2024 hat das Bundeskabinett beschlossen, den Bau von Wasserstoffanlagen zu beschleunigen. Das Wasserstoffbeschleunigungsgesetz durchläuft derzeit den Gesetzgebungsprozess und soll bürokratische Hürden reduzieren, Flächensicherungen vereinfachen und den Netzanschluss von Elektrolyseuren unterstützen. Es unterstreicht, dass Deutschland die Transformation hin zu einer Wasserstoffwirtschaft mit Nachdruck vorantreibt. Zudem wurde kürzlich der Referentenentwurf zur Weiterentwicklung der Treibhausgasminderungsquote (THG-Quote – eine Vorgabe, wie viel Treibhausgas eingespart werden muss) im Verkehr vorgelegt. Dieser sieht vor, erneuerbaren Wasserstoff stärker als alternative Antriebsenergie anzurechnen – ein Anreiz für Investitionen und die Dekarbonisierung von Schwerlast- und Luftverkehr.

Wasserstoffnetz 2050: Leitungsumstellung und -neubau (Quelle: Vereinigung der Fernleitungsnetzbetreiber Gas e.V., 2022)

--*--

#### Aufgabe
Welche beiden Verkehrsbereiche sollen laut dem Text über Wasserstoff durch den Anreiz aus dem Referentenentwurf zur THG-Quote dekarbonisiert werden?

#### Bereitgestelltes Material
--*--

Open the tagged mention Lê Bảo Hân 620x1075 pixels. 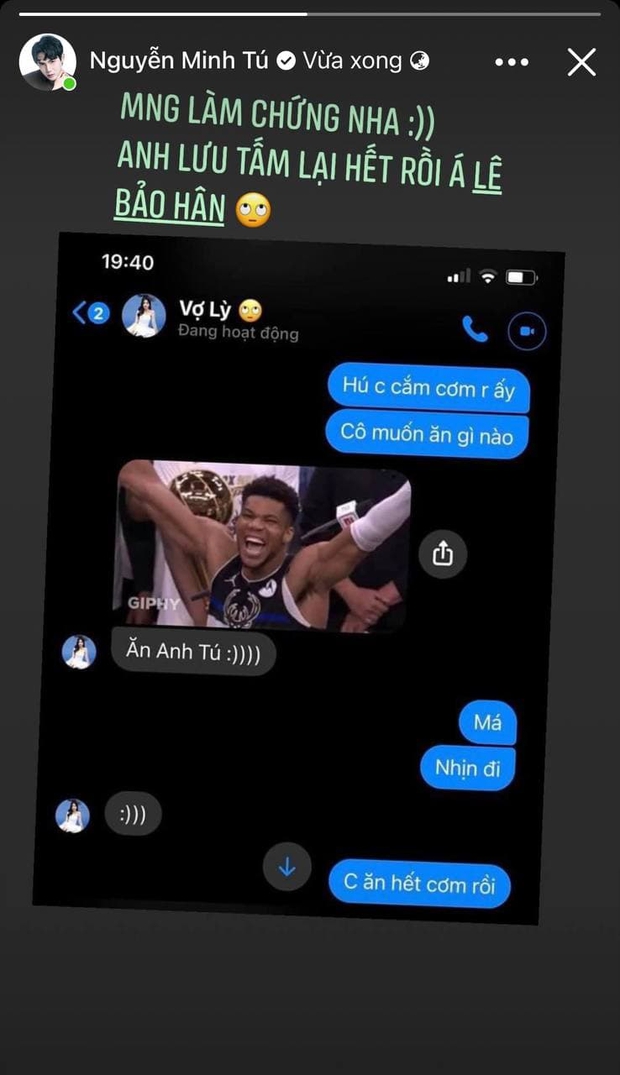168,210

--*--

#### Lösung
Der Schwerlastverkehr und der Luftverkehr.